I picked up a copy of THE HISTORIAN: a novel by Elizabeth Kostova (2007) on a free book exchange rack at my local public library.
This novel, which is about a multi-generational search for the grave of Count Dracula, is more of a historical novel than it is a horror novel.
Dracula was a historical figure who lived in the 15th century in Transylvania and Wallachia, regions of what is now Rumania.
His life overlapped with the fall of Constantinople to the Ottoman Turks. He was known for his cruelty to both his subjects and the Turkish enemy.
The framing story is a narration by a history professor, living in the present, about her attempt as a 16-year-old in 1972 to discover the truth about her father and his interest in the Dracula legend.
We then revert to 1954 and a narration by her father, a young graduate student in history, of his quest to save his advisor and mentor who has been taken by Dracula. The quest takes him and a mysterious young woman to Turkey, Hungary and Bulgaria.
Within this narration are letters by the mentor of his journey in 1930 to Rumania, where he discovers the original (but empty) burial-place of the Count.
The 642-page novel moves at a leisurely pace, which I didn’t mind but others might. I like her sketches of the life and landscape in all the countries that the characters visit.
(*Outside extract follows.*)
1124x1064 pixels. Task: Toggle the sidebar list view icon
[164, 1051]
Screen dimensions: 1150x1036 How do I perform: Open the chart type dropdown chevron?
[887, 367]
Kostova is a marvelous descriptive writer and, from what I can tell, a meticulous researcher.
We get a glimpse of the struggles between Turkish Muslims and Orthodox Christians in the 15th century Balkans. These wars were as murderous, heroic and tragic as World Wars One and Two, and, as the conflict in Bosnia shows, they aren’t completely over yet.
Near he end, we get to meet the Count, visit his library and hear him explain that inasmuch as human nature is basically corrupt, the only kind of perfection that is possible is perfection in evil.
The book’s layered history reminds me of Rebecca West’s great book, Black Lamb and Grey Falcon, which is about her travels through Yugoslavia in the late 1930s and how the past lives in the present.
I would have liked an appendix telling what is fact and what is fiction in the novel, but evidently the author preferred to maintain the pretense that this is a true story.